Pascha = voorbijgang van het verderf door het gestreken bloed

Exodus = uittocht en verlossing door water

Hebreeër = die door het water is heengegaan

Exodus 6 vers 1-7: Verder sprak God tot Mozes, en zeide tot hem: Ik ben de HEERE, En Ik ben aan Abraham, Izak, en Jakob verschenen, als God de Almachtige; doch met Mijn Naam HEERE ben Ik hun niet bekend geweest. En ook heb Ik Mijn verbond met hen opgericht, dat Ik hun geven zou het land Kanaän, het land hunner vreemdelingschappen, waarin zij vreemdelingen geweest zijn. En ook heb Ik gehoord het gekerm der kinderen Israëls, die de Egyptenaars in dienstbaarheid houden, en Ik heb aan Mijn verbond gedacht.
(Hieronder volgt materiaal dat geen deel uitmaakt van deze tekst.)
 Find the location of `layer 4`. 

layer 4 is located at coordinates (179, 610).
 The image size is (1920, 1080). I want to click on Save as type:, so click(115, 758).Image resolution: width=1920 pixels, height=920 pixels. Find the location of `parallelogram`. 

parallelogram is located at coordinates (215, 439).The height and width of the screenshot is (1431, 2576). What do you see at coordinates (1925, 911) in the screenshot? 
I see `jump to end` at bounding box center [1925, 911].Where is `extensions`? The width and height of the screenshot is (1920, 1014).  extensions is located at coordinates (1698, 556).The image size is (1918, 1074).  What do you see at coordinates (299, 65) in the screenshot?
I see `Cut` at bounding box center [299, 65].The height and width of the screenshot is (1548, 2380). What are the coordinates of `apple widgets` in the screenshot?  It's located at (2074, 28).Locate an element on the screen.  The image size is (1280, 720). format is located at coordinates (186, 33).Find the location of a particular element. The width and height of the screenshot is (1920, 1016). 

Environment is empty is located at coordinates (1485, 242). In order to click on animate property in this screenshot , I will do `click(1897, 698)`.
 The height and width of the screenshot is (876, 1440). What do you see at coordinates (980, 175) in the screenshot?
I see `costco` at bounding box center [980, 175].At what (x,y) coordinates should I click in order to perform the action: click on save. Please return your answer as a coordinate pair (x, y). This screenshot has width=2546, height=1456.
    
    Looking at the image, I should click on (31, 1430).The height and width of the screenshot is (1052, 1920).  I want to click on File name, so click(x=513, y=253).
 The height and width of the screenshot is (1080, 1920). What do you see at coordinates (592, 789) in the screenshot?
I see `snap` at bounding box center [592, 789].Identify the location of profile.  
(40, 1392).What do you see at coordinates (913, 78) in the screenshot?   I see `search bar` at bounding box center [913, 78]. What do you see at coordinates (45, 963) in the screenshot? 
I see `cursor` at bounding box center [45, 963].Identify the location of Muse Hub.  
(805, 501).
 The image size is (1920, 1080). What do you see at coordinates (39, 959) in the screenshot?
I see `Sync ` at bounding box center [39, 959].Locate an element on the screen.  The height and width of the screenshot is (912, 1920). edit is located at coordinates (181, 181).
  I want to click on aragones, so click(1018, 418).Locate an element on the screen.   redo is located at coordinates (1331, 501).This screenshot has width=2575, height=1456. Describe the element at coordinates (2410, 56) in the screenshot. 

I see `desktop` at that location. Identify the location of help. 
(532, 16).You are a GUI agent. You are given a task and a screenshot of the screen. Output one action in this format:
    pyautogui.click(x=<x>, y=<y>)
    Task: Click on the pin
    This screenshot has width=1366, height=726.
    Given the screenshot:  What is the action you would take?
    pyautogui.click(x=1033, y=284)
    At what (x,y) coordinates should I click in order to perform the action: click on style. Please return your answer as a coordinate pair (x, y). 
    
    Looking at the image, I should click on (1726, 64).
Derhalve zeg tot de kinderen Israëls: Ik ben de HEERE! en Ik zal ulieden uitleiden van onder de lasten der Egyptenaren, en Ik zal u redden uit hun dienstbaarheid, en zal u verlossen door een uitgestrekten arm, en door grote gerichten; En Ik zal ulieden tot Mijn volk aannemen, en Ik zal ulieden tot een God zijn; en gijlieden zult bekennen, dat Ik de HEERE uw God ben, Die u uitleide van onder de lasten der Egyptenaren. En Ik zal ulieden brengen in dat land, waarover Ik Mijn hand opgeheven heb, dat Ik het aan Abraham, Izak, en Jakob geven zou; en Ik zal het ulieden geven tot een erfdeel, Ik, de HEERE!

God begint een twist met de afgoden van Egypteland :  uitleg bij de negen plagen

Tiende plaag : Want de zoon der dienstmaagd zal geenszins erven met den zoon der vrije (Gal. 4:28-31)

DJK : Israël vertoefde in Egypteland, als kinderen en erfgenamen des verbonds, maar verschilde niets van dienstknechten. Want ze moesten werken als slaven onder de geselslagen van Farao en zijn strenge drijvers. Lees hier, eerst het aardse dan het geestelijke : Doch ik zeg, zo langen tijd als de erfgenaam een kind is, zo verschilt hij niets van een dienstknecht, hoewel hij een heer is van alles; Maar hij is onder voogden en verzorgers, tot den tijd van den vader te voren gesteld. Alzo wij ook, toen wij kinderen waren, zo waren wij dienstbaar gemaakt onder de eerste beginselen der wereld. Maar wanneer de volheid des tijds gekomen is, heeft God Zijn Zoon uitgezonden (= Paaslam), geworden uit een vrouw, geworden onder de wet; Opdat Hij degenen, die onder de wet waren, verlossen zou, en opdat wij de aanneming tot kinderen verkrijgen zouden. (Gal. 4:1-5)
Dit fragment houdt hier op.